The Ravens are updating their ticketing game plan, putting single-game seats up for sale when the NFL schedule is released Thursday night — instead of months later — to try to tap into fans' anticipation and better compete with secondary ticket brokers.
"It's a change in the business model a little bit,' said Baker Koppelman, the team's senior vice president of ticket sales and operations. "We're adapting to the world that is in front of us."
The secondary ticket market "has really become a significant thing in the past few years," Koppelman said. "We're competing with it. If you're going to compete with something, you want to compete from start to finish."
Last year, individual-game tickets — which range from $80 to $430 — did not go on sale until June. Koppelman said the shift to what he called "the highest demand day of the year" is not the result of "any negativity or any panic."
The club said season-ticket renewals are down nearly 5 percent compared with this time a year ago.
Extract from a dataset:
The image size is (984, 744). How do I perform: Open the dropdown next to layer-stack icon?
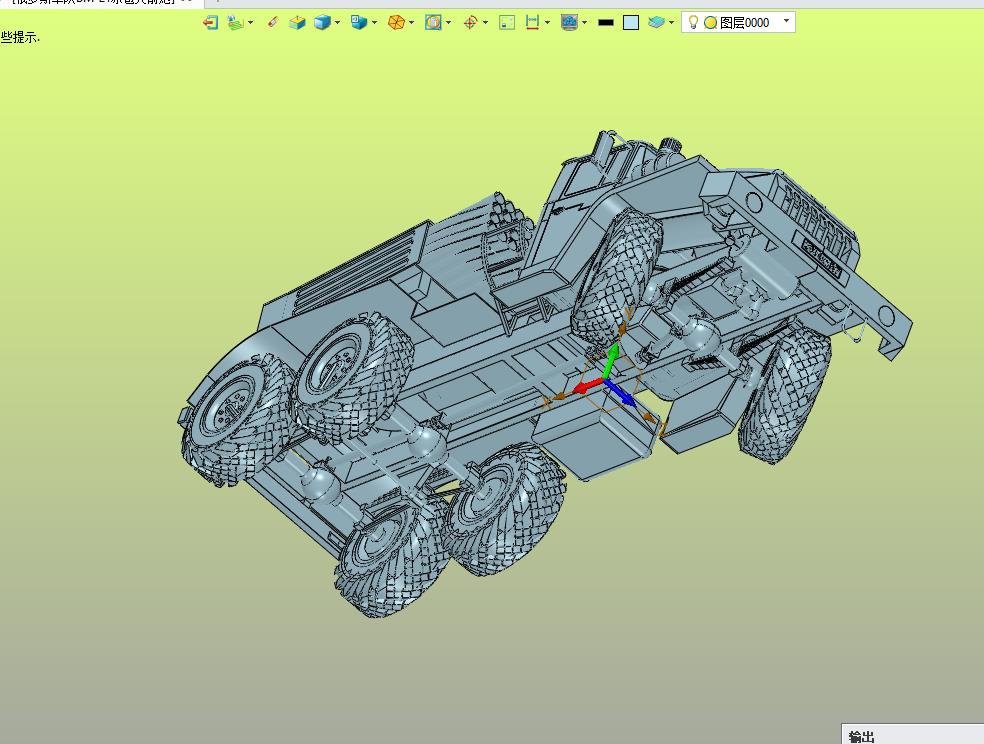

The renewal deadline is June 1.
"We've been 99 percent or higher [in renewals] for at least 15 years in a row," Koppelman said. "If we're not there, we're going to be close. There are plenty of people who choose to pay at the very end."
The league schedule is to be released on the NFL Network at 8 p.m. Thursday. The names of each team's opponents are already known, but the dates of each specific matchups have not been released. The Ravens said tickets will be available at 8 — or immediately after — at baltimoreravens.com/tickets.
Teams on Baltimore's home schedule are the Cincinnati Bengals, Cleveland Browns, Pittsburgh Steelers, Buffalo Bills, Denver Broncos, New Orleans Saints, Oakland Raiders and Tampa Bay Buccaneers.
Ravens are advertising tickets for ‘sold-out’ games, adjusting to a new NFL reality. That's because so many fans have put their tickets back into the club's official resale online market, another sign of the troubles the NFL faces amid anthem protests, injuries, concussion worries and spotty play.
NFL teams' tickets are available each year on a number of online sites not connected to the league. The league established the NFL Ticket Exchange in 2011 to compete with third-party resellers and give teams a slice of the resale pie.
"Getting ahead of the secondary market is a smart idea," said T.J. Brightman, president of A. Bright Idea, a public relations and marketing firm with offices in Bel Air and California. "The other major factor is whether attendance around the league will see a downturn in 2018 following widespread criticism of the NFL last year."
About a dozen teams, including the Bengals and Kansas City Chiefs, are also selling single-game tickets Thursday or soon after — more teams than in years past.
The NFL endured a stormy year that included injuries to star players and fan discontent over players kneeling during the national anthem to protest racial inequity and police brutality.
The Ravens acknowledged that there were a noticeably higher number of no-shows at M&T Bank Stadium and said the organization was reaching out to many fans about player protests and "redoubling the efforts of both the organization and our players to make the Baltimore area a better community."
Brightman said the player protests mostly began affecting attendance "later in the fall. I suspect the Ravens like other teams will want to get out in front early and create the greatest impact not knowing what lies ahead."